If you’re new to the term “CSA,” it stands for Community Supported Agriculture. A CSA is a direct farm to consumer business model. You pay a local farm a one-time fee that usually covers one growing season (typically early June through early November) and then usually, once a week, go to the farm and pick up your share of food.
Most CSAs are fruit and vegetable CSAs but many other types of farms are now offering CSAs. I’m also part of a meat CSA and for a short time was even in a seafood CSA that delivered a weekly share of fresh fish from Cape Cod.
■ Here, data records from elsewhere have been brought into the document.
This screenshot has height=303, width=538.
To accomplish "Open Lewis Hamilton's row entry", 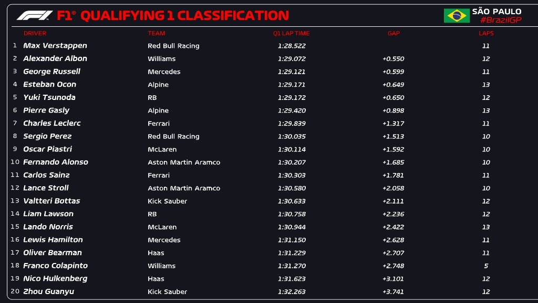I will (53, 239).
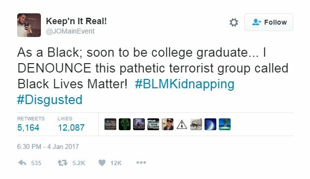Image resolution: width=310 pixels, height=179 pixels.
Task: Open the American flag liker avatar
Action: pos(110,124)
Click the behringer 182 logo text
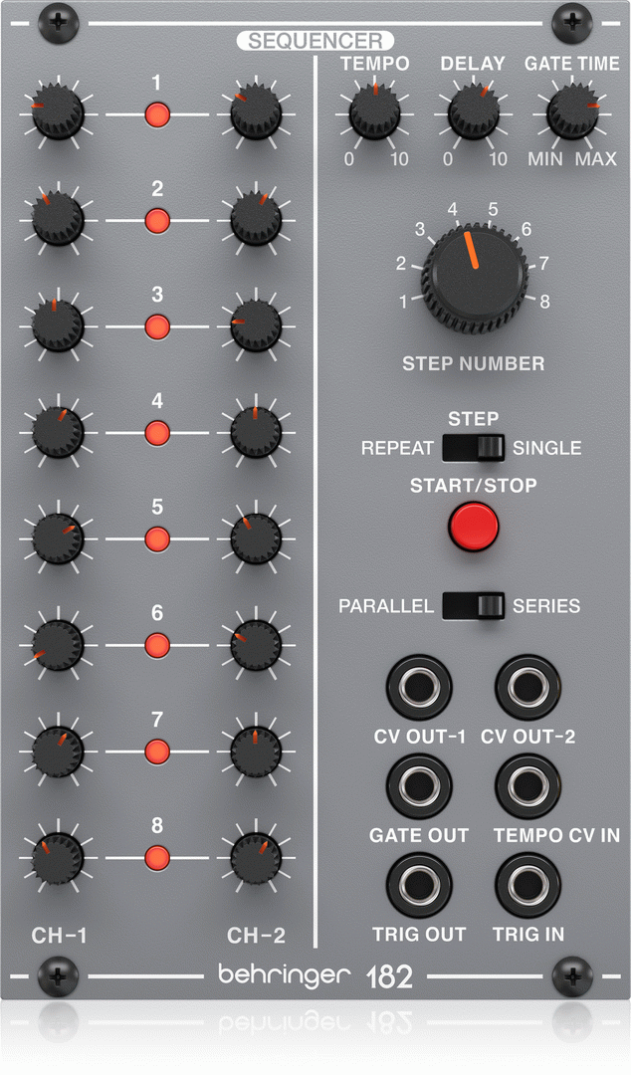 pos(316,975)
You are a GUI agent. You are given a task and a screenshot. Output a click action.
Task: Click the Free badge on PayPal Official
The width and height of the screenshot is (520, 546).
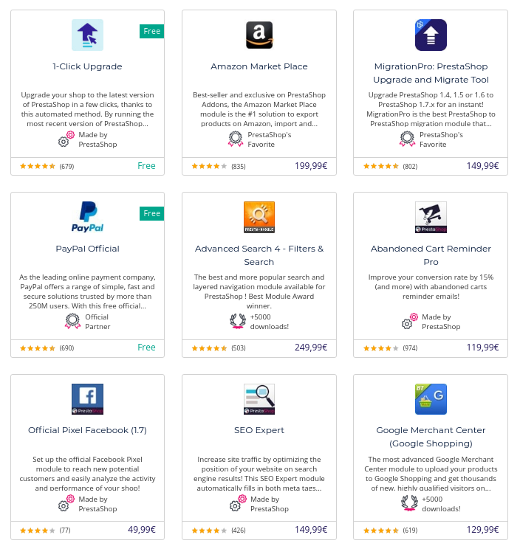click(151, 213)
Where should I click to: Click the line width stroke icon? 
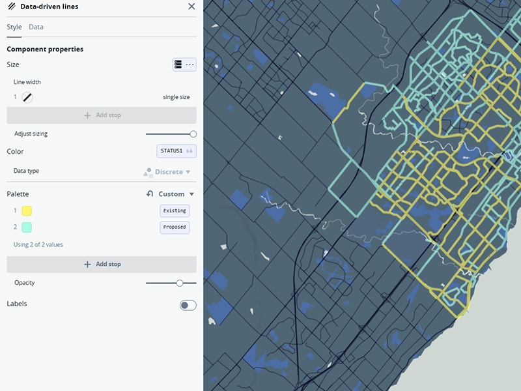[27, 97]
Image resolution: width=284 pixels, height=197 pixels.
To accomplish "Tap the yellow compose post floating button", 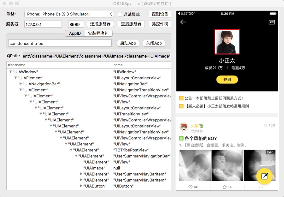I will point(264,176).
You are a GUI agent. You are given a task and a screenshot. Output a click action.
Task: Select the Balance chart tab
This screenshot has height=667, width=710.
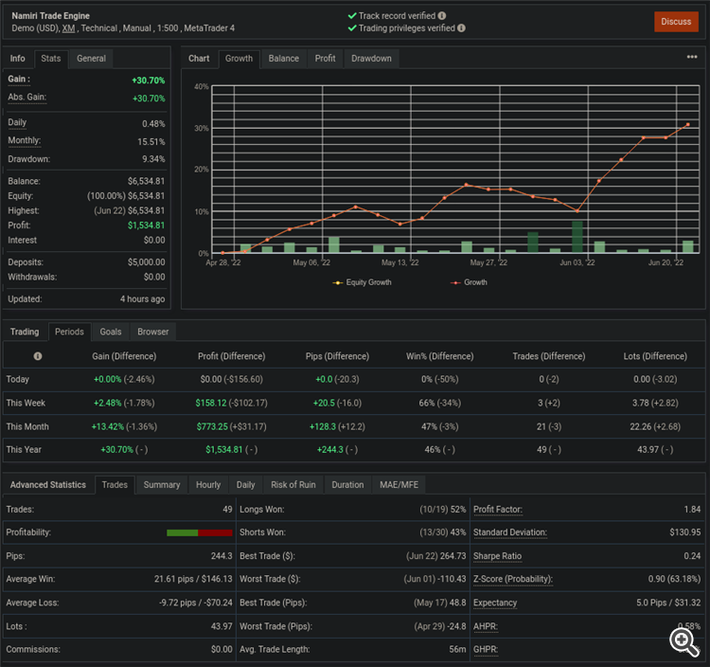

In western Massachusetts (where I live) there are also herb CSAs, grain CSAs, dairy CSAs and winter vegetable CSAs.
CSAs have exploded in exploded in popularity in recent years with the increased awareness of the benefits of eating locally. You may be aware that by joining a CSA you’re helping to support your local farms and thus, your local economy. And you also may be aware that you’re supporting your own health and the health of your family by buying fresh, whole foods. Other commonly known benefits include the cost benefits, knowing where your food comes from and getting to know your local farmers.
But there are many other not-so-common (and really cool!) benefits of joining a CSA.
Here are my top 5:
1. Every now and then you’ll get some ha-YUGE veggies
Can you tell I was excited about those babies in the cover pic?
You’ll NEVER find Napa cabbage like that in stores anywhere. Not a chance. And if you did, it’d probably cost you about $10 for one head.
Well, when you join a CSA, the farmers will often have some very generously sized fruits and veggies. And they won’t squeeze every last penny out of you by charging $2.99 for some miniscule head of lettuce that’s good for one measly salad (yeah I’m talking about you, Whole Foods).
2. You’ll learn to do cool things with vegetables
I took those 2 gigundo heads of Napa cabbage and did this to them…
Whether it’s Napa cabbage or kohlrabi or fennel or rutabaga or some other not-so-common vegetable, there’s a good chance you’ll find yourself with a few veggies that make you say, “What the heck do I do with this?”
That’s a good thing.
Joining a CSA will force you to learn new ways to cook and prepare new things. Because when you’re able to convert two monster heads of Napa cabbage into 6 jars of kimchi that will easily last you 6 months, that’s pretty cool.
Wanna learn? Check out my simple kimchi recipe.
3. You’ll stop supporting Big Organic farms
Organic is great, don’t get me wrong. But not all organic farms are the same. Huge organic farms present similar problems as other huge non-organic farms.
There are environmental consequences to having food shipped 3,000 miles across the country, organic or not. There are environmental consequences to watering giant farms, organic or not. And there are environmental consequences to growing food in monoculture operations, organic or not.
Organic or not, industrially produced food on a large-scale is NOT sustainable.
Food Renegade recently published a great post detailing some of the problems with the giant farming operations in California, especially as they pertain to California’s drought.
When you join a local CSA, especially an organic one, you get closer to the model for growing food that is truly sustainable – small scale farming that practices sustainable methods such as crop rotation, crop diversity, integrated pest management and water management.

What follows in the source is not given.